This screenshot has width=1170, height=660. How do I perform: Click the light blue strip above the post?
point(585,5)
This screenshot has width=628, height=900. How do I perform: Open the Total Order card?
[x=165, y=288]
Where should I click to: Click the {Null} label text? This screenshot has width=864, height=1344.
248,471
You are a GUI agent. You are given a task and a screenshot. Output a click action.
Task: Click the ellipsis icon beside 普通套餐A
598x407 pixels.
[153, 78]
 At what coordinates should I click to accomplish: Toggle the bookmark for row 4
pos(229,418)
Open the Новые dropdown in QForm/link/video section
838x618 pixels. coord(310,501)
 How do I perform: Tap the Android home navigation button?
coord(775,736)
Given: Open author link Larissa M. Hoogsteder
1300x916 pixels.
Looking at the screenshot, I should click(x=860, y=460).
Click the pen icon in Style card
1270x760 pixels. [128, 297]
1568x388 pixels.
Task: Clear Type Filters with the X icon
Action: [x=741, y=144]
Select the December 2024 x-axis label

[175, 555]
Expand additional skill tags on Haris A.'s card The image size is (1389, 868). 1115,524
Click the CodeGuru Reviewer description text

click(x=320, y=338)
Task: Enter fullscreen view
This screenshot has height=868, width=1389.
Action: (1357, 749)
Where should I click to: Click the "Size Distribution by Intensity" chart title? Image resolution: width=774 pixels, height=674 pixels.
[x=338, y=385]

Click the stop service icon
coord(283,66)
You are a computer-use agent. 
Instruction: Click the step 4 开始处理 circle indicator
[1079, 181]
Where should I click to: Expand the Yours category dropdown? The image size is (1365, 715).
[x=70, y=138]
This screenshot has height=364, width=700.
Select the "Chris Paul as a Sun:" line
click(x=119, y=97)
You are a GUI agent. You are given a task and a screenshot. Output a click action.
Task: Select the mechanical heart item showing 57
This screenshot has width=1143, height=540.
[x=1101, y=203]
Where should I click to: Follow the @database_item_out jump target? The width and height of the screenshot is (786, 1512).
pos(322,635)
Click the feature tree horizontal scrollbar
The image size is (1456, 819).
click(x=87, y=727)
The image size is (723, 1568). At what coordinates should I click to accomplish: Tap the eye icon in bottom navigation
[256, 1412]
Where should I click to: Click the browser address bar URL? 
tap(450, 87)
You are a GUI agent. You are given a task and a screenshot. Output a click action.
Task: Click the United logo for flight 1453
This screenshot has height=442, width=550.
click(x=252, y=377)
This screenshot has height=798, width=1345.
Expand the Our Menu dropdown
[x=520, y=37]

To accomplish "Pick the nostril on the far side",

------------

* What to work on
Line by line, transcribe the data exactly.

* Response for this exercise
This screenshot has width=1170, height=660. How do I perform: Click the light blue strip above the post?
point(585,5)
This screenshot has width=628, height=900. How do I perform: Open the Total Order card?
[x=165, y=288]
Where should I click to: Click the {Null} label text? This screenshot has width=864, height=1344.
248,471
You are a GUI agent. You are given a task and a screenshot. Output a click action.
Task: Click the ellipsis icon beside 普通套餐A
598x407 pixels.
[153, 78]
 At what coordinates should I click to accomplish: Toggle the bookmark for row 4
pos(229,418)
Open the Новые dropdown in QForm/link/video section
838x618 pixels. coord(310,501)
 How do I perform: Tap the Android home navigation button?
coord(775,736)
Given: Open author link Larissa M. Hoogsteder
1300x916 pixels.
Looking at the screenshot, I should click(x=860, y=460).
Click the pen icon in Style card
1270x760 pixels. [128, 297]
1568x388 pixels.
Task: Clear Type Filters with the X icon
Action: [x=741, y=144]
Select the December 2024 x-axis label

[175, 555]
Expand additional skill tags on Haris A.'s card The image size is (1389, 868). 1115,524
Click the CodeGuru Reviewer description text

click(x=320, y=338)
Task: Enter fullscreen view
This screenshot has height=868, width=1389.
Action: (1357, 749)
Where should I click to: Click the "Size Distribution by Intensity" chart title? Image resolution: width=774 pixels, height=674 pixels.
[x=338, y=385]

Click the stop service icon
coord(283,66)
You are a computer-use agent. 
Instruction: Click the step 4 开始处理 circle indicator
[1079, 181]
Where should I click to: Expand the Yours category dropdown? The image size is (1365, 715).
[x=70, y=138]
This screenshot has height=364, width=700.
Select the "Chris Paul as a Sun:" line
click(x=119, y=97)
You are a GUI agent. You are given a task and a screenshot. Output a click action.
Task: Select the mechanical heart item showing 57
This screenshot has width=1143, height=540.
[x=1101, y=203]
Where should I click to: Follow the @database_item_out jump target? The width and height of the screenshot is (786, 1512).
pos(322,635)
Click the feature tree horizontal scrollbar
The image size is (1456, 819).
click(x=87, y=727)
The image size is (723, 1568). At what coordinates should I click to accomplish: Tap the eye icon in bottom navigation
[256, 1412]
Where should I click to: Click the browser address bar URL? 
tap(450, 87)
You are a GUI agent. You are given a task and a screenshot. Output a click action.
Task: Click the United logo for flight 1453
This screenshot has height=442, width=550.
click(x=252, y=377)
This screenshot has height=798, width=1345.
Expand the Our Menu dropdown
[x=520, y=37]

To accomplish "Pick the nostril on the far side",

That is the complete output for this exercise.